Psychology: When Babies Perceive Strangers as Friends – Knowledge

Babies learn quickly and a lot, their number one role model: the parents. They already know their mother’s voice at birth and their face at three months. Right from the start, they pay attention to how their parents react emotionally to unfamiliar situations – to learn from it. They recognize sadness and anger early. By four months they know that if someone mirrors another person, such as their smile or their movement, then he or she will probably approach that person. Before they’ve even completed the first year of life, children already have an amazing social instinct: A Study from 2019 showed that five-month-old babies can hear whether a group of laughing people are friends with one another or not.

Humans are born into a tangled web of social relationships and quickly develop remarkable strategies for navigating it. Brief observations are often sufficient: Small children expect two people with similar clothing, language or eating habits to behave in a friendly manner. When a baby sees two people being comforted by a third person, he expects the comforted person to make contact afterwards. They shape their own relationships with others heavily through their parents. They are therefore more likely to accept toys from people who speak their parents’ mother tongue and dialect or sing the songs they know from home.

What is less well known, however, is how parents’ behavior toward strangers influences their children’s ability to trust these strangers. Now, a study in science magazine PNAS: Toddlers make judgments about “social partners” by closely observing how their parents interact with them. The behavioral scientist has Ashley J Thomas from the Massachusetts Institute of Technology (MIT), together with their colleagues Rebecca Saxe and Elisabeth Spelke, carried out five experiments with around 20 babies each: The children, around 12 months old, were shown videos of their parents interacting with strangers.

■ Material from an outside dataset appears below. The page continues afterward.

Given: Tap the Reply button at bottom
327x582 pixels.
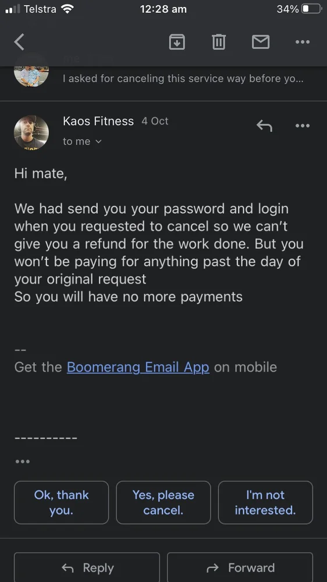Looking at the screenshot, I should click(x=87, y=567).
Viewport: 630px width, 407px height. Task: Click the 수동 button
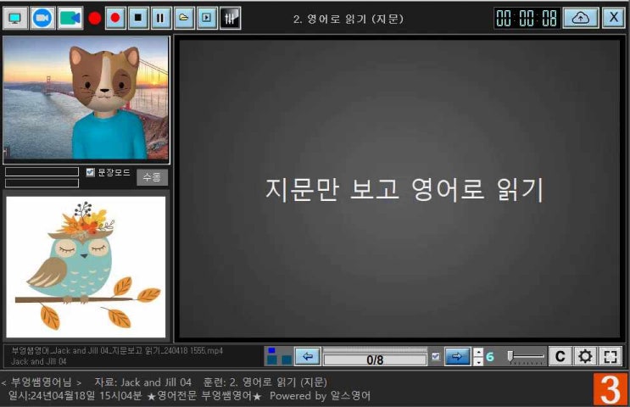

When the parents imitated a doll, the babies also made contact with them

The role of the “strangers” was not played by real people, but by dolls with colorful button noses and long shaggy hair. There is a reason for the Muppet-like creatures, as the researchers write: “Their simplified social repertoire allows precise experimental control of the interactions shown,” and puppets have the advantage that they can be designed neutrally, without a specific age, gender or Ethnicity that could induce social expectations. In addition, the children, all from the urban Northeast of the USA, know dolls from home.

A parent with two dolls was shown in the videos. The parent imitated sounds from one pupa but not from the other. Then the children could reach for the dolls. The vast majority then reached for the puppet whose sound their parent had imitated – they were obviously more interesting, after all the parent had shown more connection with these puppets.

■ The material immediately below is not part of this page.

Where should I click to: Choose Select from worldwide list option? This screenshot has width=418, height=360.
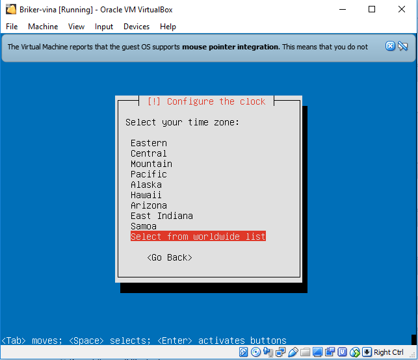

In the following experiments, the researchers worked with language: a strange voice called the children’s names while the dolls were visible at the same time. The result was clear: looking for the origin of the voice, the children looked at the puppet imitated by their parent, which was obviously the one from which they expected to make contact. On the other hand, when the dolls were turned away and called out someone else’s name, the children didn’t fixate on either of them. From the behavior of their parents, the babies “selectively” inferred a potential social partner. The same didn’t work, by the way, when an alien parent imitated the doll. This is different when learning names, the purpose of objects or even social norms: they learn them from parents and strangers alike.

In the last experiment, the researchers first had a doll call out the child’s name. Then they played the baby a video in which his mother simulated distress and buried her face in her hands. Here, too, the children looked at the doll that had previously called their name: they expected it to comfort their mother. Thus, young children identify potential friends for them and their parents for what they know about existing relationships. This ability, the researchers write, is “essential for navigating the larger social landscape and developing new social and emotional relationships.”